__HOW TO COMPLETE THIS TASK__:
Your answer should repeat every line of the records below in which the word "ارسال" appears.
┄┄┄┄┄┄
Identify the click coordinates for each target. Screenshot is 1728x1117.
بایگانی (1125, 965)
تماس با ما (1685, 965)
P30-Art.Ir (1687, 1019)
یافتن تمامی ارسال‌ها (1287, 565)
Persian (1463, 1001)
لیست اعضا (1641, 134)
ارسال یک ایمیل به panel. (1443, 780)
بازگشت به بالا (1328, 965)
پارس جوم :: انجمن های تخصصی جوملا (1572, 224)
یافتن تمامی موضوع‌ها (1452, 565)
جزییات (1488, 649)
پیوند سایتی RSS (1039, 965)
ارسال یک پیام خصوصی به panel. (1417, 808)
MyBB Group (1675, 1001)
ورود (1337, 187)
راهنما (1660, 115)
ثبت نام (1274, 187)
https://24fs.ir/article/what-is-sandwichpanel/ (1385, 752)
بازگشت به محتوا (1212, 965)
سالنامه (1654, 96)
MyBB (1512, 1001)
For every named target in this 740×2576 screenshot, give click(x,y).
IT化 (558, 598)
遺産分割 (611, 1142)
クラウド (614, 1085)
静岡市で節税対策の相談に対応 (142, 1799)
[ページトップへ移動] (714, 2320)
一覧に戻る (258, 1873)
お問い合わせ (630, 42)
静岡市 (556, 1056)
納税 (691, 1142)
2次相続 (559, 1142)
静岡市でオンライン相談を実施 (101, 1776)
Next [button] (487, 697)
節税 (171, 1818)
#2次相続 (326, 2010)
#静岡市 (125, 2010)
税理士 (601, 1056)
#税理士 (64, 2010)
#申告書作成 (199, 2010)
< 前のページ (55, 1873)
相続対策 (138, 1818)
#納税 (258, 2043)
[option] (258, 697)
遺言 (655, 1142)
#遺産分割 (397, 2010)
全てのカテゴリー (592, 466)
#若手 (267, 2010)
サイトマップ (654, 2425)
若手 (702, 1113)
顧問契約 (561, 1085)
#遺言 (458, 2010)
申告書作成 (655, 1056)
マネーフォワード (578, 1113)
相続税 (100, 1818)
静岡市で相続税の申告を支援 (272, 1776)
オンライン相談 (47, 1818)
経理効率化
┄┄┄┄┄┄
__PROBLEM SOLUTION__:
یافتن تمامی ارسال‌ها (1287, 565)
ارسال یک ایمیل به panel. (1443, 780)
ارسال یک پیام خصوصی به panel. (1417, 808)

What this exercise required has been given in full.